I'm a Pundit Too

Monday, May 7, 2007

Did Romney win the Debate of Stupid Questions? -- The Sequel

According to Drudge, Romney took it with 37% of the vote followed by Giuliani with 20%.

Pollster.com gives it to The Mayor with 30% followed by McCain with 17%.

Prisonplanet.com says that Ron Paul had 47% of the vote on MSNBC's poll. I can't find an active link to the MSNBC poll, but yahoo has a US Newswire story with Paul taking 43% of the MSNBC vote.

Interestingly, FoxNews says that McCain won. But the article claiming this was written by Dick Morris. Morris runs vote.com. Vote.com shows the winner to be Ron Paul with 30% followed by Romney with 29%. McCain took only 7%.

With the exception of pollster, these are all online polls, so no one knows how many people voted multiple times. Pollster's survey was limited to California adults, so the fact that the more liberal candidate won probably doesn't reflect the entire country.

More strict Constitutional conservatives now know the name Ron Paul. More conservatives got to compare Giuliani and McCain to Romney. So my question is how long before Romney and Paul are the frontrunners in a field that is currently led by a pro-abortion candidate and a candidate lax on border security? Paul answered a number of questions by saying that something was or was not authorized by the Constitution. He did it so many times that it almost seemed monotonous. But few conservatives will argue with his logic. Romney had some good answers, and I thought his explanation of his abortion views made sense. He said he has always been against it, but believed that it was a choice. After debating the issue, he believes the federal government should pass it to the states. He stood tall and looked good, which won him a lot of points. He looked like a President.

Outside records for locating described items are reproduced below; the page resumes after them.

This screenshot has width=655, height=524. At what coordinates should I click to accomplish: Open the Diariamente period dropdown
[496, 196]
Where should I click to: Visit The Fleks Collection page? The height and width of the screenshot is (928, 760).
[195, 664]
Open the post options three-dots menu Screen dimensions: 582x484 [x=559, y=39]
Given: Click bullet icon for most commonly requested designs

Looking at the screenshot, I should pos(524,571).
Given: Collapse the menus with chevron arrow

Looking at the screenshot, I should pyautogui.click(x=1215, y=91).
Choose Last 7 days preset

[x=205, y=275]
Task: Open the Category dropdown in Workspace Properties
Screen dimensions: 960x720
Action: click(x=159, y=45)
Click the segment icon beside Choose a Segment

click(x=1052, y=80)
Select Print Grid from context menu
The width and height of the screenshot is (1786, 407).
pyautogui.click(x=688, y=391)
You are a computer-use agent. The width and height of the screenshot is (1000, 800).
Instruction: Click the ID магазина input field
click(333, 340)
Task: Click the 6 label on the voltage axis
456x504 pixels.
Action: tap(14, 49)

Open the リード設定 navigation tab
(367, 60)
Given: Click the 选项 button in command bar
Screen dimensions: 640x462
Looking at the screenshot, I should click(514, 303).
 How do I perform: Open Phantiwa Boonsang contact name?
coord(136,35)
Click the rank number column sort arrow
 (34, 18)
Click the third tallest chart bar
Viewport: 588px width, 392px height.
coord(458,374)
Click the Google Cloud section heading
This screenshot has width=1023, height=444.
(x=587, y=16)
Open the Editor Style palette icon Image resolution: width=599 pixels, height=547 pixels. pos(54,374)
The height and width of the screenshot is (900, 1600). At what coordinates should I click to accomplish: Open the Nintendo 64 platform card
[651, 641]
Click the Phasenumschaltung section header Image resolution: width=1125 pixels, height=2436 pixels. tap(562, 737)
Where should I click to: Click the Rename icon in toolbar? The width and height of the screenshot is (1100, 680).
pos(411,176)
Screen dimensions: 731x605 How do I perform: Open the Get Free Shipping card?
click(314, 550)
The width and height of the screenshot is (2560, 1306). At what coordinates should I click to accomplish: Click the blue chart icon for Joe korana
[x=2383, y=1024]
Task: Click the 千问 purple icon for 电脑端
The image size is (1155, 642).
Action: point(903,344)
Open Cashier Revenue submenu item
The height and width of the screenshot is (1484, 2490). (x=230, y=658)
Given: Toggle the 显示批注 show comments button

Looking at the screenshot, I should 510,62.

Of course, everyone is still asking about Fred and Newt. If they enter the field, do some of the others drop out? Could Fred and Newt take the frontrunner spots? People like them. Fred is mostly marketing, and Newt has that skeleton out of the closet thing. But people see a lot of comparisons in Fred and Reagan, and not just the acting thing. Newt is probably the smartest of them all when it comes to actually fixing problem. His book Winning the Future: A 21st Century Contract with America is about as good as it gets. If they enter, it changes everything. They may not win, but they certainly make the race more interesting.